Belum ada komentar 1251 Views

Apa yang dimaksud dengan inner child? Inner child adalah little child (anak kecil) yang ada dalam diri setiap orang yang memiliki kerinduan untuk disayang, diperhatikan dan diberi “makan”. Ada orang yang dapat mengendalikan inner child yang ada di dalam dirinya, tetapi ada juga yang tidak dapat mengontrolnya sehingga inner child ini muncul dan merugikan dirinya sendiri serta orang-orang di sekitarnya. Inner child dapat berupa:

  1. Emosi dan perasaan sensitif kita;
  2. Rasa frustasi, luka batin, penolakan atau kekerasan yang dialami pada masa kecil dan bertahan tersimpan sampai seseorang dewasa;
  3. Secara positif dapat berupa rasa senang, nyaman, kreatif dan imajinatif dan secara positif nyata juga dalam diri seorang dewasa

Dari mana inner child itu muncul? Inner child mengacu pada pengalaman dan memori emosional (ingatan pada perasaan kita) ketika kita masih kanak-kanak atau muda, yang tersimpan di dalam otak kita.

The inner child also refers to all of the emotional memory and experiences stored in the brain from earliest memory. (Wikipedia)

Pengalaman masa lalu kita rupanya disimpan dalam sebuah gudang atau bank di dalam otak kita (brain’s memory bank). Mari kita praktikkan, apakah di dalam benak kita tersimpan memori sejak masa kanak-kanak kita. Pejamkan sejenak mata Anda dan tenangkan diri Anda, lalu bayangkan sebuah peristiwa yang Anda alami bersama orangtua Anda.

Apa yang Anda dapatkan dari pengalaman tersebut? Ada pengalaman negatif yang muncul tetapi juga ada pengalaman positif. Selama inner child itu positif, ia akan mendorong kita secara positif untuk melakukan hal-hal yang baik dan membangun untuk diri kita sendiri dan orang lain.

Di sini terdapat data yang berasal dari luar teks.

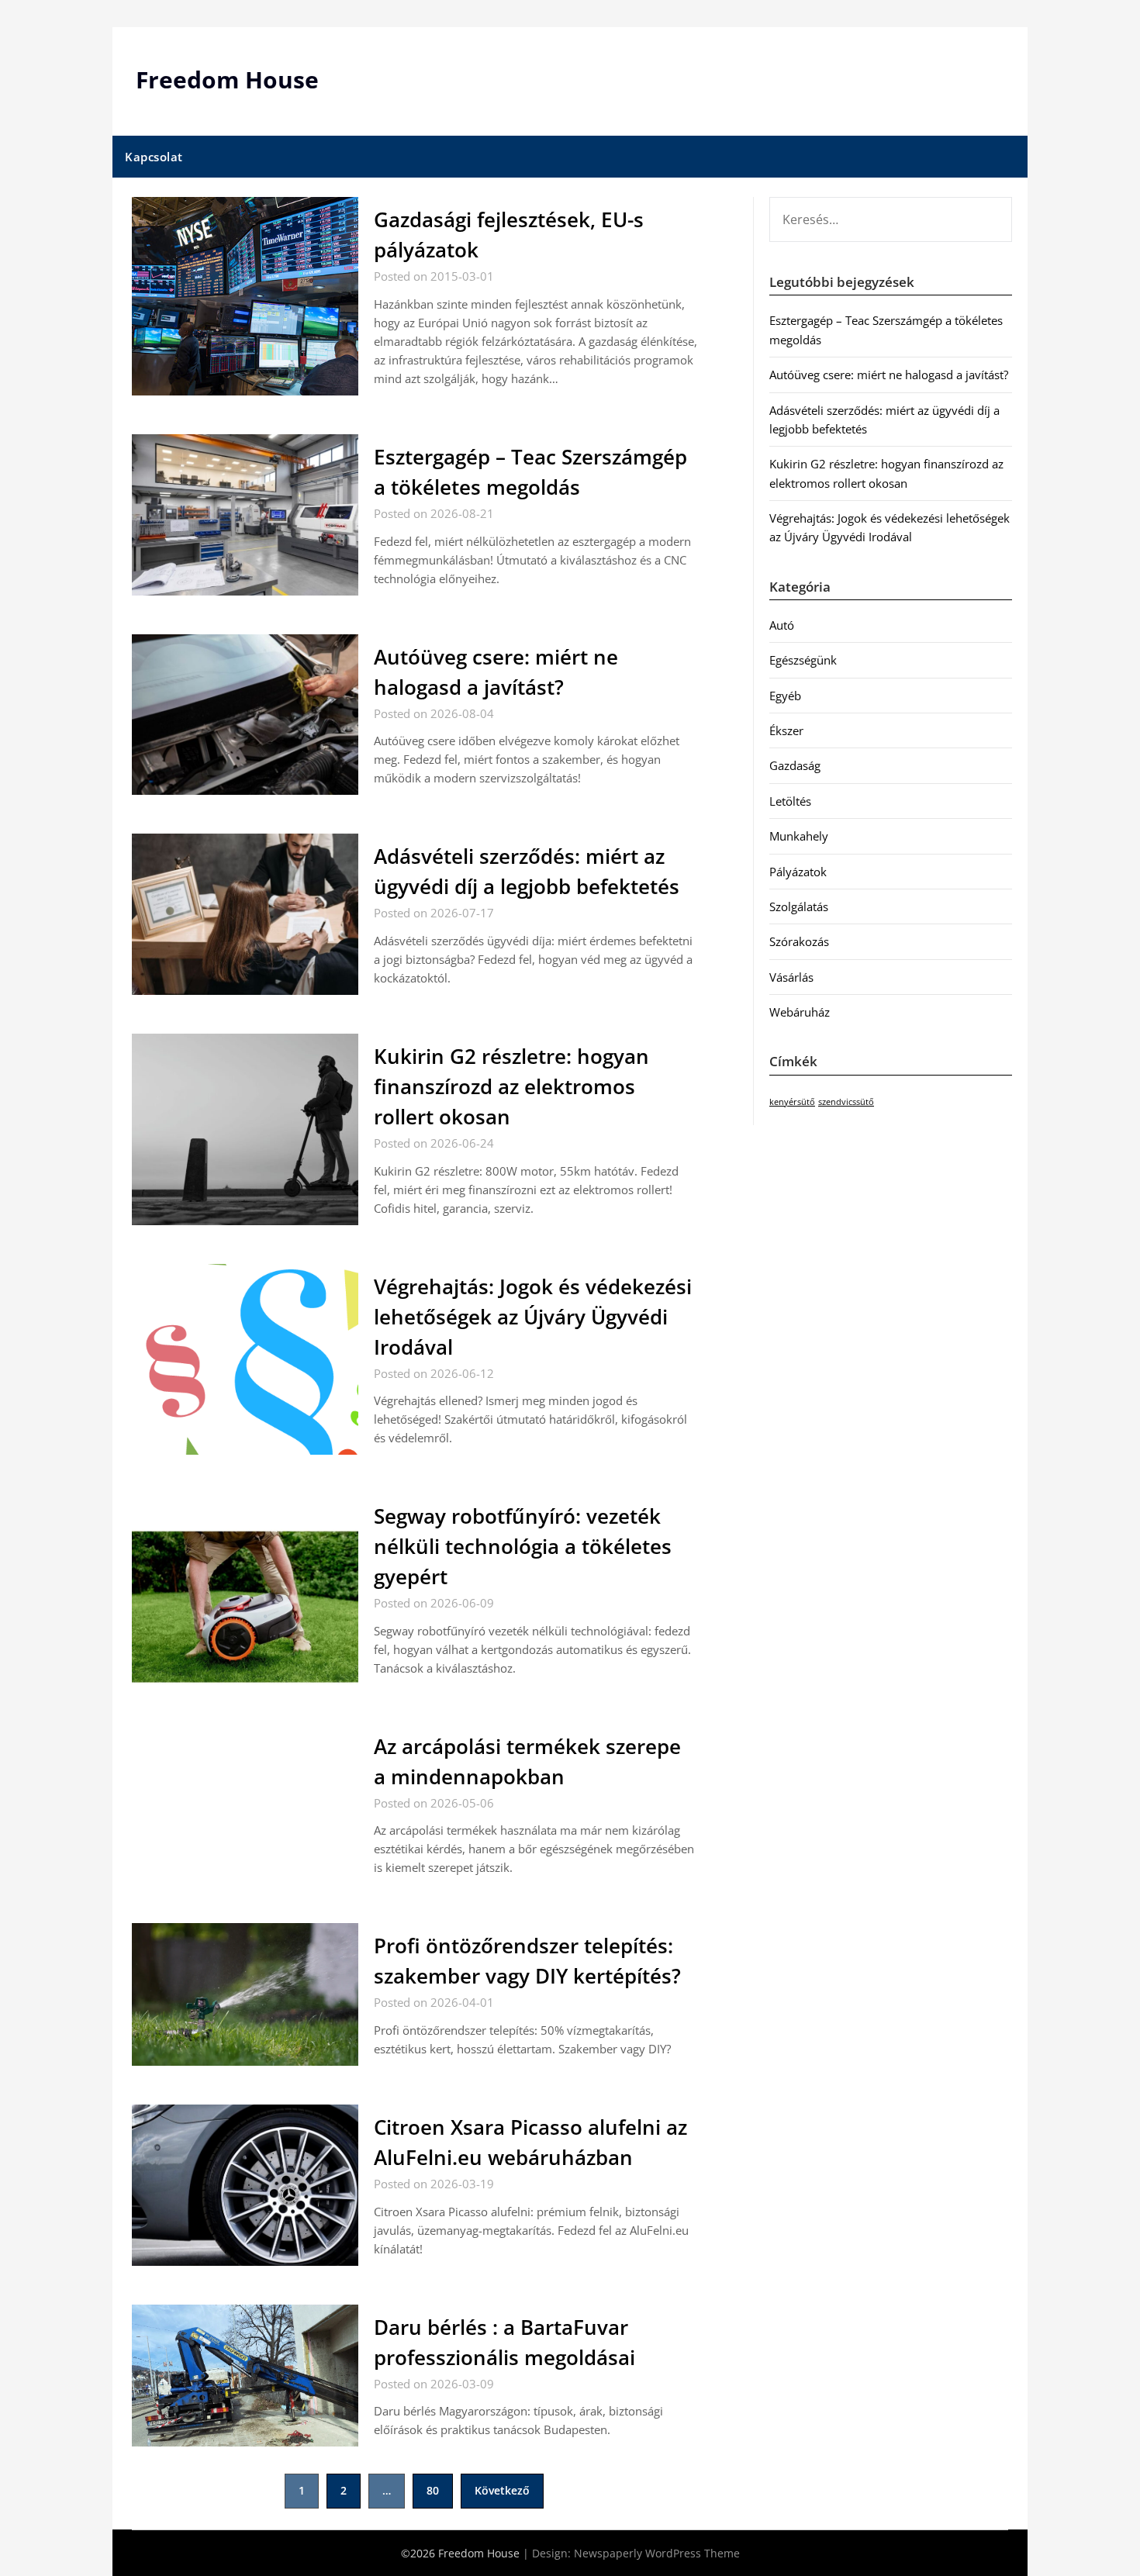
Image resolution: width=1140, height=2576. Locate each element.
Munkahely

Saya jadi teringat akan masa lalu saya yang penuh dengan kebebasan. Di usia 5 tahun saya sudah diberikan kebebasan dalam bermain. Saya bermain di tumpukan pasir di depan rumah, main di kolam ikan di belakang rumah, main masak-masakan dengan bahan-bahan dari alam karena kebetulan di depan rumah kami terdapat kebun yang luas. Saya juga mengalami bebasnya bermain sepeda mengelilingi daerah tempat tinggal saya. Ada kalanya saya tersesat tetapi akhirnya menemukan jalan pulang karena bereksperimen keluar masuk jalan-jalan yang asing bagi saya. Saya juga berulang kali tidak jera melewati pinggir kuburan, sekolah, pinggir rel kereta api dan tempat-tempat menarik lainnya bagi petualangan saya setiap siang setelah pulang sekolah.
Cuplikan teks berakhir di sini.